Task details =>
Reproduce the data below word for word, from the line with "Given: Submit the leave request" to the line with "Looking at the", including both of those lines.

Data for the task =>
━━━

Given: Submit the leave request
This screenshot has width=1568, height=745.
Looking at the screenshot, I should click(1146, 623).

━━━

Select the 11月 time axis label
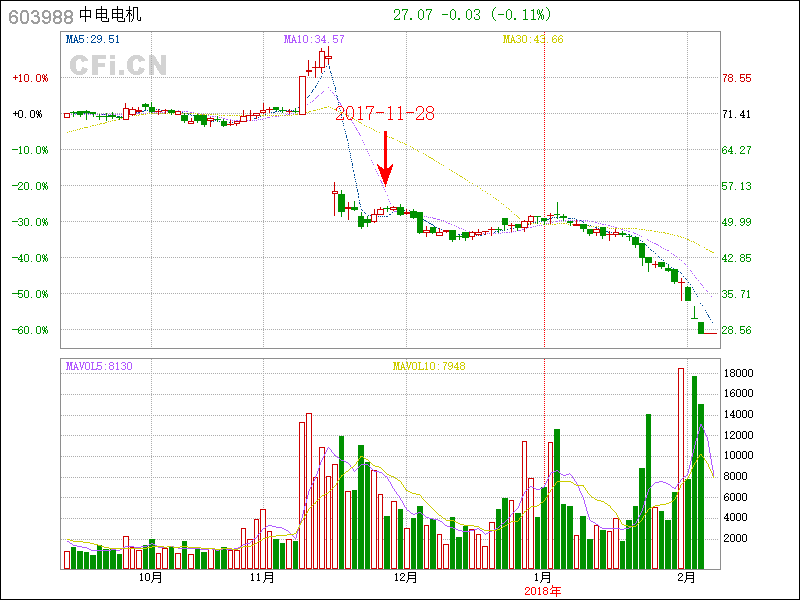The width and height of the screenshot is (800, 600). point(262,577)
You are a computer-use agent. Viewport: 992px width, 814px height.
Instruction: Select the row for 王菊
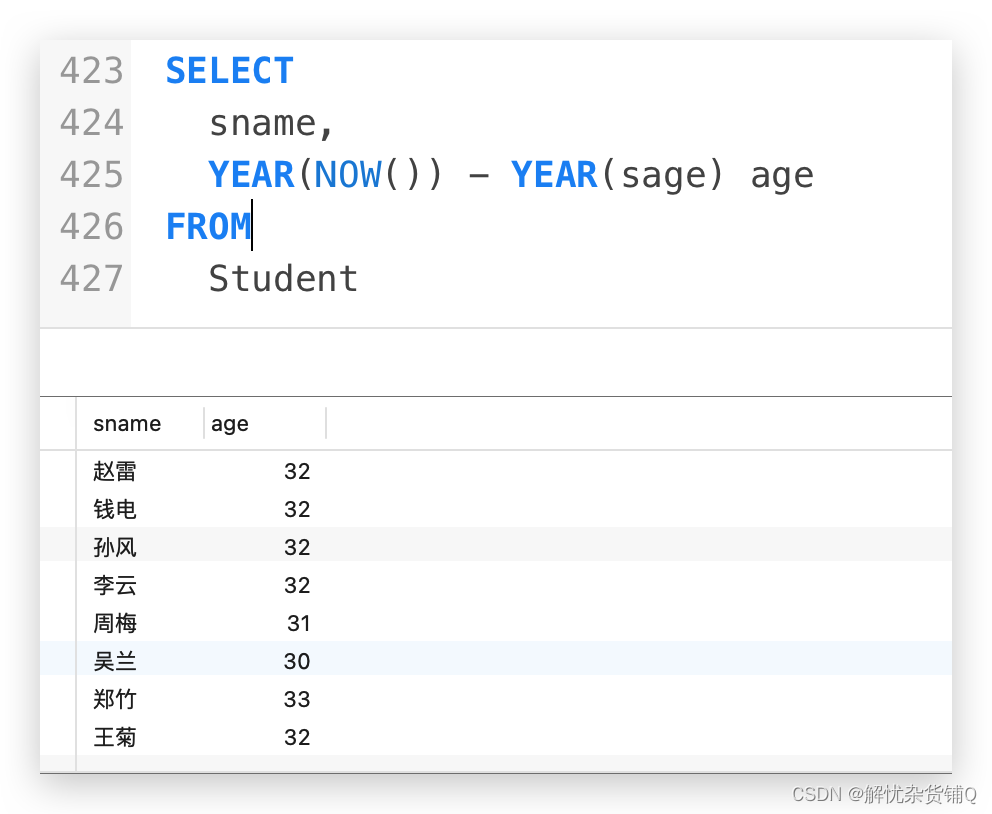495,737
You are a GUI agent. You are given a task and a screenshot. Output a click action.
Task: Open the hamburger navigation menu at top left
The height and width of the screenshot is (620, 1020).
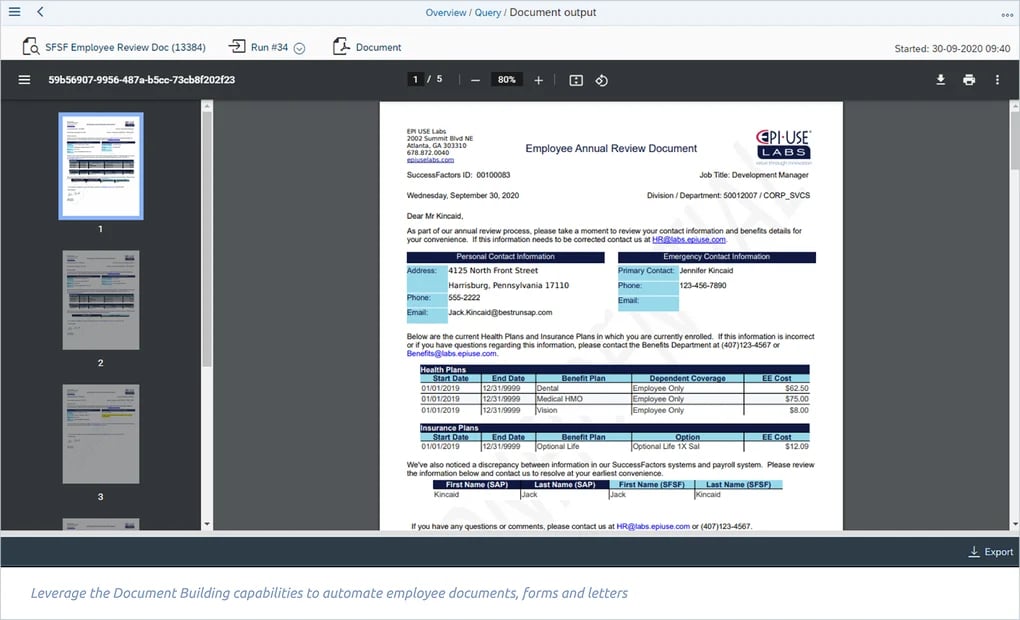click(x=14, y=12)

━━━

Exercise result =>
Given: Submit the leave request
This screenshot has width=1568, height=745.
Looking at the screenshot, I should click(1146, 623).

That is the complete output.